How to Work Around China’s Log-jamming
Working around China first requires the Trump administration to have realistic expectations. It is highly unlikely that North Korea will give up all of its nuclear weapons. Significant resources and several decades have gone into making North Korea a nuclear power, and Kim will be hard-pressed to give up his ultimate insurance policy against the threat of regime change. Because of this, the Trump administration should recognize that an arms-reduction and nonproliferation deal — and the normalization of relations between North Korea and the West — is a strategic victory in its own right. A nuclear North Korea is China’s problem too, and any sustained improvement of ties between North Korea and the U.S. would be a loss for Beijing.
That doesn’t mean that denuclearization is completely impossible and shouldn’t be a long-term goal, but more achievable and realistic goals should be sought as talks move forward. This requires a concrete plan of give and take, with the most achievable goals taking priority, and denuclearization saved for last.

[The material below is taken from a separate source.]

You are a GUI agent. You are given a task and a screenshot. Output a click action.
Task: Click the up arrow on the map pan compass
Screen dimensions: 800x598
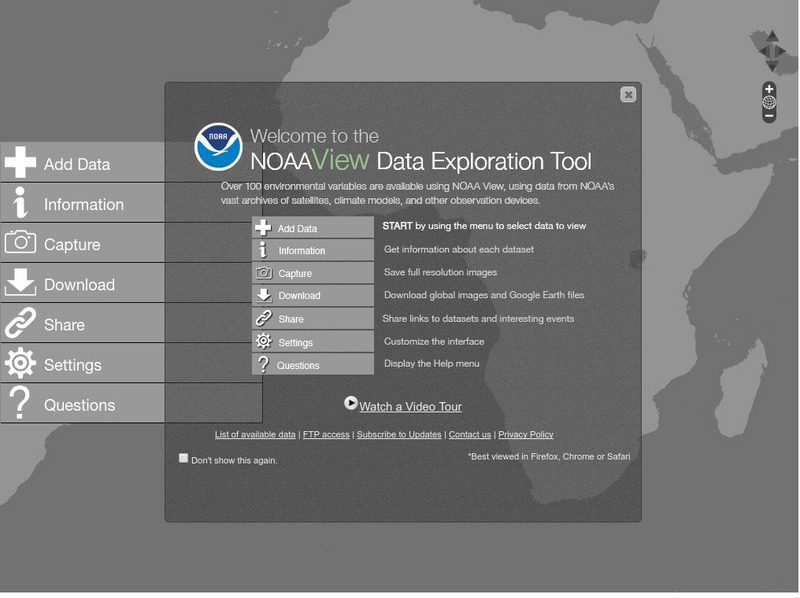[771, 38]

This is more in line with the phased approach desired by Kim, and while at odds with the strategy that National Security Advisor John Bolton prefers, it is the only path that isn’t a dead-end given North Korea’s strategic demands and China’s role as a spoiler.
The problem with a phased approach is that the U.S. has been burned by it in the past. The solution lies in building trust. Bring in a disinterested third party — possibly Switzerland, where Kim went to school as a boy — that can oversee, validate, and manage the step-by-step process of give and take. This is no different than a third-party that clears and settles transactions between two parties who do not know or trust each other in international trade. Greater trust between the Trump administration and Kim also offsets Beijing’s advantage of having an existing relationship of give-and-take with Kim.
Finally, the United States must work to neutralize China’s influence in Pyongyang. That means giving Kim a clear binary choice: trade with China, or trade with the entire world. And the North Koreans can only be given a binary choice if the U.S. is fully willing to walk away from talks, if the North Koreans fail to follow a verifiable, step-by-step process. Here, Trump’s firm commitment to fixing or managing the Korean Peninsula risks doing the opposite, which strengthens North Korea’s position. But it also strengthens China if North Korea thinks it can receive benefits from China and still walk back to an anxiously waiting United States.
Yet if Kim really seeks prosperity, his country needs relations with more than China and Russia, and he needs an end to sanctions. The choice should be made clear: If North Korea — under incentive from China or not — fails to operate with some modicum of good-faith, the hermit kingdom can keep on trading raw materials with China and be forever isolated from the outside world
There is a way to avoid war, nudge North Korea away from China, and make the Korean Peninsula safer. Set out concrete steps of give-and-take, bring in a neutral arbiter, be willing to walk away, and first seek what’s realistically possible.
Willis L. Krumholz is a fellow at Defense Priorities. He holds a JD and MBA degree from the University of St. Thomas, and works in the financial services industry.